To do
Please set down, with no changes, every line of the material below from the one containing "Instruction: Click the" through the end. Skip the pictures.

* * * * *

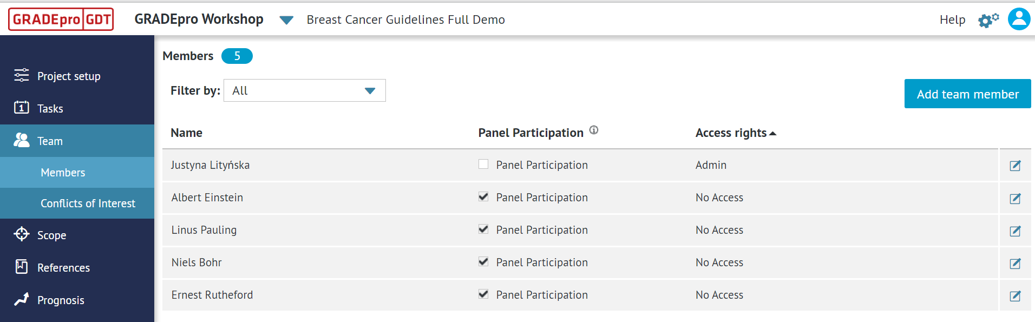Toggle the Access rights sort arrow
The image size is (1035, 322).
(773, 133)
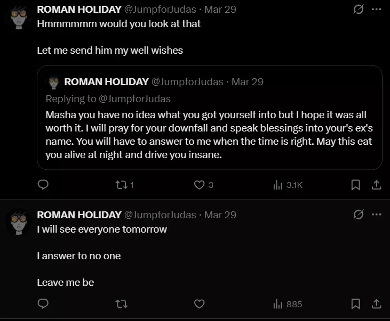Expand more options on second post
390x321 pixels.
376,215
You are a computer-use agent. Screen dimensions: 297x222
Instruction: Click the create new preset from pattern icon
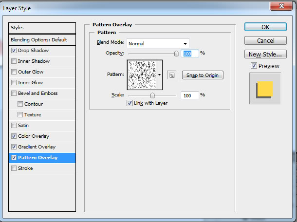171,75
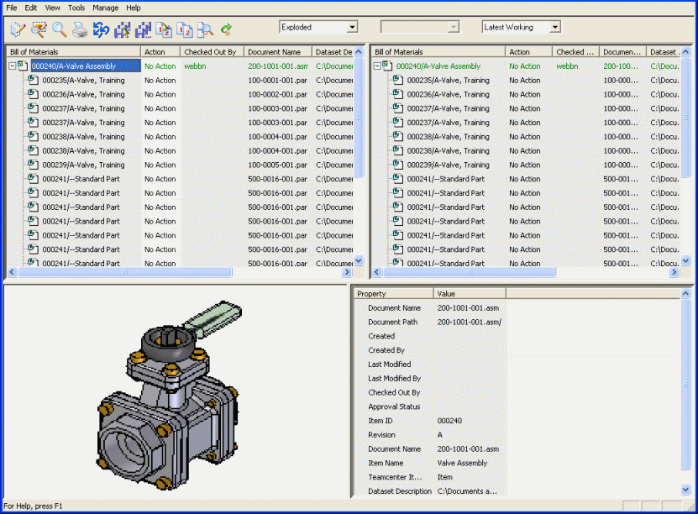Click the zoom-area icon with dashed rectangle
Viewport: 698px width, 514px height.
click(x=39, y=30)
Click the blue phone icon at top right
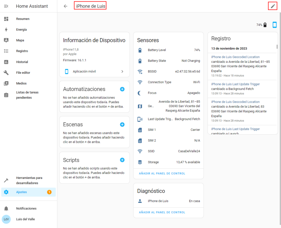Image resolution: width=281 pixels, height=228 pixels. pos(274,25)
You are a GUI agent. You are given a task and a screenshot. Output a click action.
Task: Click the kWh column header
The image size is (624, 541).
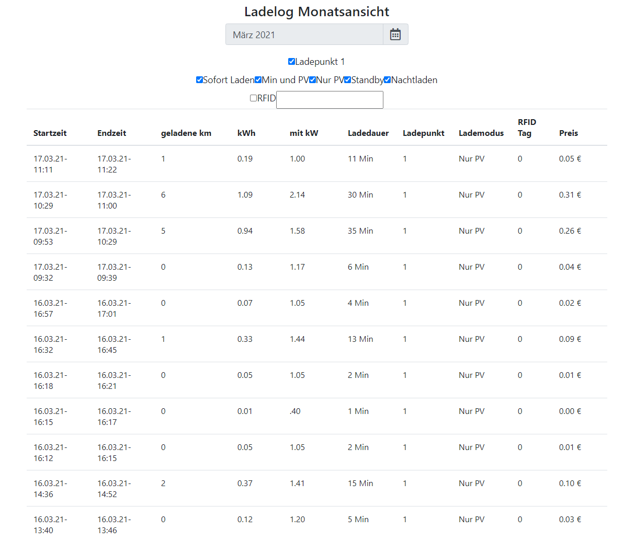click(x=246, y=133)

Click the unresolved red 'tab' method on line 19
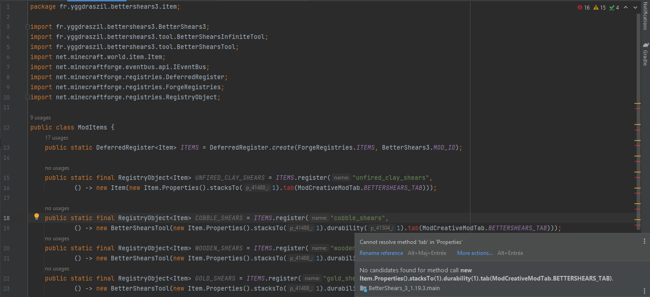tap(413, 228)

* * * * *

Your response
Instruction: Click the create new preset from pattern icon
171,75
Click the zoom-area icon with dashed rectangle
Viewport: 698px width, 514px height.
click(x=39, y=30)
Click the blue phone icon at top right
Image resolution: width=281 pixels, height=228 pixels. pos(274,25)
You are a GUI agent. You are given a task and a screenshot. Output a click action.
Task: Click the kWh column header
The image size is (624, 541).
click(x=246, y=133)

Click the unresolved red 'tab' method on line 19
tap(413, 228)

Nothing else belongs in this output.